The conference of the Systems Engineering Society of Australia (SESA) and the Southern Cross Chapter of the International Test and Evaluation Association (ITEA), presenting as the 2015 Systems Engineering and Test and Evaluation (SETE 2015), was held in Canberra over three days in late April.
With an increasing interest in the application of model-based systems engineering, and in accord with the thrust supporting this approach laid out in the Vision 25 document from INCOSE, there were many sessions and streams addressing this general topic.
Also gaining significance within the systems engineering community is the importance of systems thinking and associated methods to “prepare the ground” for the application of mainstream systems engineering. Two, half-day tutorial sessions reflected this significance, both dealing with the challenges of solving the right problem.
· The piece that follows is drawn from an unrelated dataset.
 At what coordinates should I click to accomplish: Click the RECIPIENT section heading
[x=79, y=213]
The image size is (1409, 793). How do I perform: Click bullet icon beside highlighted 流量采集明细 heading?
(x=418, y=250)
The first, “Systems Thinking for Systems Engineers”, was presented by Dr Sondoss ElSawah from UNSW Canberra. Having defined “wicked” problems as prime targets for systems thinking, being problems involving conflicts and ambiguity, complexity, and uncertainty, Dr ElSawah moved on to define the fusion of thinking and systems as:
Reflective/learning/multi-level action to make use of knowledge (different types, disciplines and dimensions) (THINKING)
systems components, context, relationships, purpose and boundary (SYSTEMS)
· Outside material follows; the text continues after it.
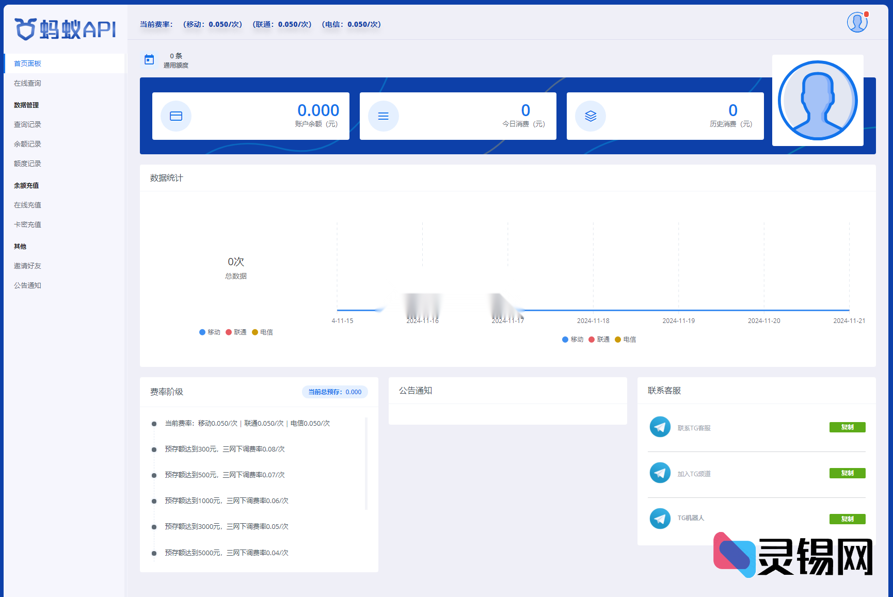
Task: Expand the 余额充值 sidebar section
Action: (26, 185)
Several tools to apply systems thinking were then explored, including cognitive mapping (an individual perspective), concept mapping (a collective perspective) and causal loop diagrams.
The second tutorial involved exploration of the “Soft Systems Methodology – Systems Thinking Aid to Requirements Engineering”, presented by Dr Alan McLucas from UNSW Canberra. Soft Systems Methodology (SSM), very much allied to systems thinking and based on the original work of Checkland (1981), is needed because “regardless of how strongly we might believe it and are committed to it, we cannot assume that our personal worldview is the only one that matters, and hence is to be the only basis for designing a system.” On a broader level, SSM:
Focuses on problematic real-world situations calling for action which will produce improvements to the current situation
Formulates models of purposeful activity (PAMs) which are possible alternate strategies to produce improvements in the current situation
Creates structured debate about desirable and culturally feasible change
Dr McLucas walked through the various steps of SSM including the development rich pictures and purposeful activity modeling.